*** Opening of RECORDS ***

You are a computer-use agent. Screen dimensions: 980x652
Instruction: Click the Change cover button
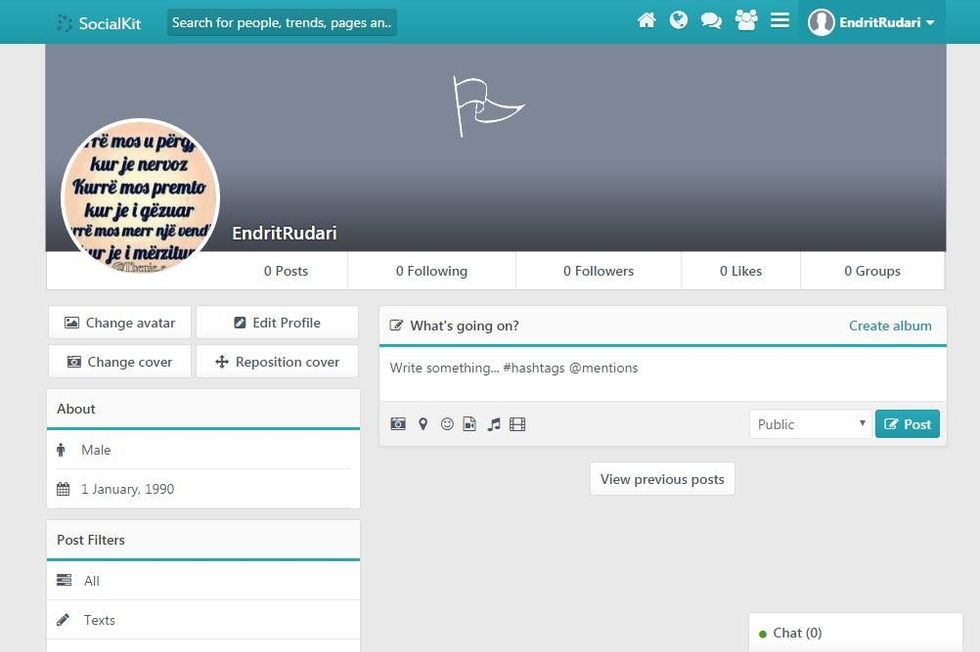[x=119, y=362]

*** Close of RECORDS ***
*** Opening of RECORDS ***

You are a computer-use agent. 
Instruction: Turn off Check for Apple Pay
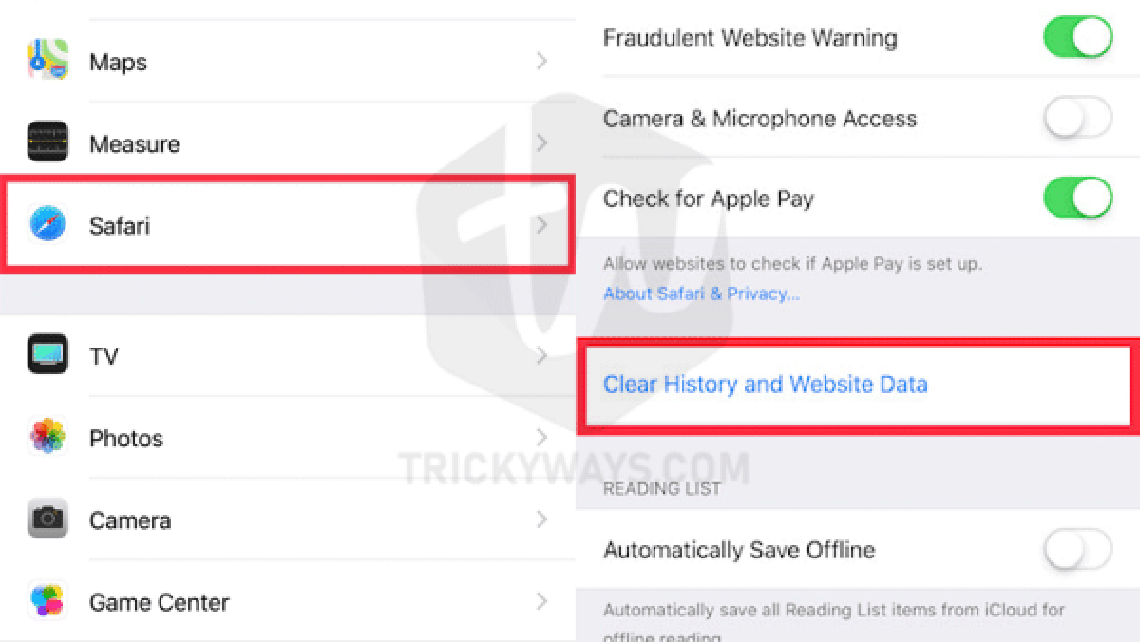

*** Close of RECORDS ***
*** Opening of RECORDS ***

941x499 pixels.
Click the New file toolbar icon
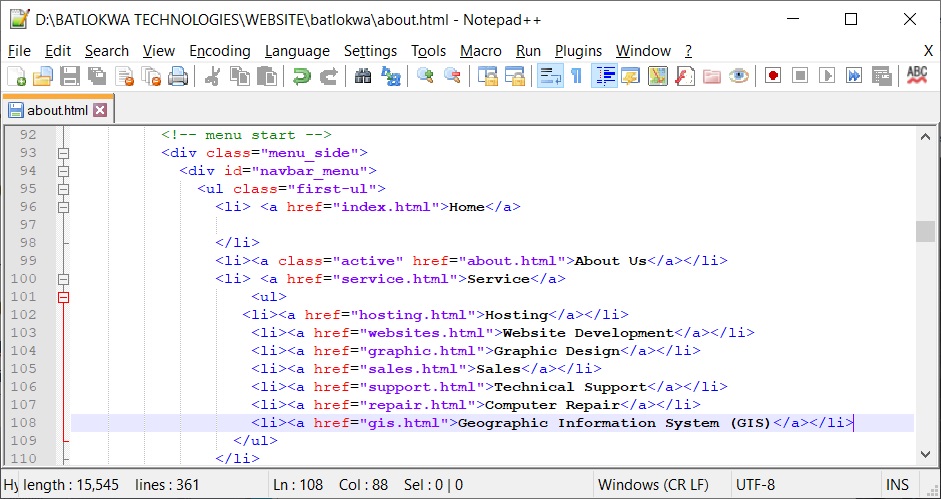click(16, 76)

*** Close of RECORDS ***

> EXERCISE OBJECTIVE
Among the entries above, how many lines hold the word "computer"? Reply with only that number.

> OUTPUT BELOW
2